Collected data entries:
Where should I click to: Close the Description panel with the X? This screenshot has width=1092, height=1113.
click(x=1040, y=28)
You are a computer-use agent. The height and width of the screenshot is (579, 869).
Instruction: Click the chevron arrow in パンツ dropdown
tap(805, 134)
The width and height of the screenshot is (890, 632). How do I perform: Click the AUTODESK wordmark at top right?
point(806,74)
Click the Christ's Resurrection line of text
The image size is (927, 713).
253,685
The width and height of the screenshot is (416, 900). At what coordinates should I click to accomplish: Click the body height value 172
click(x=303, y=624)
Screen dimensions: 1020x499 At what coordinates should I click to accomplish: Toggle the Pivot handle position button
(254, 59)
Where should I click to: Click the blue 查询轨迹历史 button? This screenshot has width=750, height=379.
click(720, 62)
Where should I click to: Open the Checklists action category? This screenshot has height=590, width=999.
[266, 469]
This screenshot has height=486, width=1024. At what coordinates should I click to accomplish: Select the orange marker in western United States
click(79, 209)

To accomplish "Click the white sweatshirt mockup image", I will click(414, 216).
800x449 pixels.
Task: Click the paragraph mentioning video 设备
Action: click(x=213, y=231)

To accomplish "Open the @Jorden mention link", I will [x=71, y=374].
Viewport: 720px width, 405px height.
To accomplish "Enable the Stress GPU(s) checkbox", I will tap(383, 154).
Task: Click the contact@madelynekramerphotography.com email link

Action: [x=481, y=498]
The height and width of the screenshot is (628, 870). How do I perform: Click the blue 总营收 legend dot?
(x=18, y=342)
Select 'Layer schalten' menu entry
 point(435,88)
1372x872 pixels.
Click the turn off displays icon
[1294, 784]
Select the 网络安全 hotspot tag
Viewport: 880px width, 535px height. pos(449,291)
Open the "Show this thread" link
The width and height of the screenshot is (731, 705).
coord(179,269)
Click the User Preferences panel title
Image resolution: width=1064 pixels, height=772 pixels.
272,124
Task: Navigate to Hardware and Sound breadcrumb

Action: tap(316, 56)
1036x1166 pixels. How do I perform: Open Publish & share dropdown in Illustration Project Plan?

=== About this task ===
Would you write out all of the data again, unchanged?

=== Result ===
Where should I click to: Close the Description panel with the X? This screenshot has width=1092, height=1113.
click(x=1040, y=28)
You are a computer-use agent. The height and width of the screenshot is (579, 869).
Instruction: Click the chevron arrow in パンツ dropdown
tap(805, 134)
The width and height of the screenshot is (890, 632). How do I perform: Click the AUTODESK wordmark at top right?
point(806,74)
Click the Christ's Resurrection line of text
The image size is (927, 713).
253,685
The width and height of the screenshot is (416, 900). At what coordinates should I click to accomplish: Click the body height value 172
click(x=303, y=624)
Screen dimensions: 1020x499 At what coordinates should I click to accomplish: Toggle the Pivot handle position button
(254, 59)
Where should I click to: Click the blue 查询轨迹历史 button? This screenshot has width=750, height=379.
click(720, 62)
Where should I click to: Open the Checklists action category? This screenshot has height=590, width=999.
[266, 469]
This screenshot has height=486, width=1024. At what coordinates should I click to accomplish: Select the orange marker in western United States
click(79, 209)

To accomplish "Click the white sweatshirt mockup image", I will click(414, 216).
800x449 pixels.
Task: Click the paragraph mentioning video 设备
Action: click(x=213, y=231)

To accomplish "Open the @Jorden mention link", I will [x=71, y=374].
Viewport: 720px width, 405px height.
To accomplish "Enable the Stress GPU(s) checkbox", I will tap(383, 154).
Task: Click the contact@madelynekramerphotography.com email link

Action: [x=481, y=498]
The height and width of the screenshot is (628, 870). How do I perform: Click the blue 总营收 legend dot?
(x=18, y=342)
Select 'Layer schalten' menu entry
 point(435,88)
1372x872 pixels.
Click the turn off displays icon
[1294, 784]
Select the 网络安全 hotspot tag
Viewport: 880px width, 535px height. pos(449,291)
Open the "Show this thread" link
The width and height of the screenshot is (731, 705).
coord(179,269)
Click the User Preferences panel title
Image resolution: width=1064 pixels, height=772 pixels.
272,124
Task: Navigate to Hardware and Sound breadcrumb

Action: tap(316, 56)
1036x1166 pixels. How do I perform: Open Publish & share dropdown in Illustration Project Plan?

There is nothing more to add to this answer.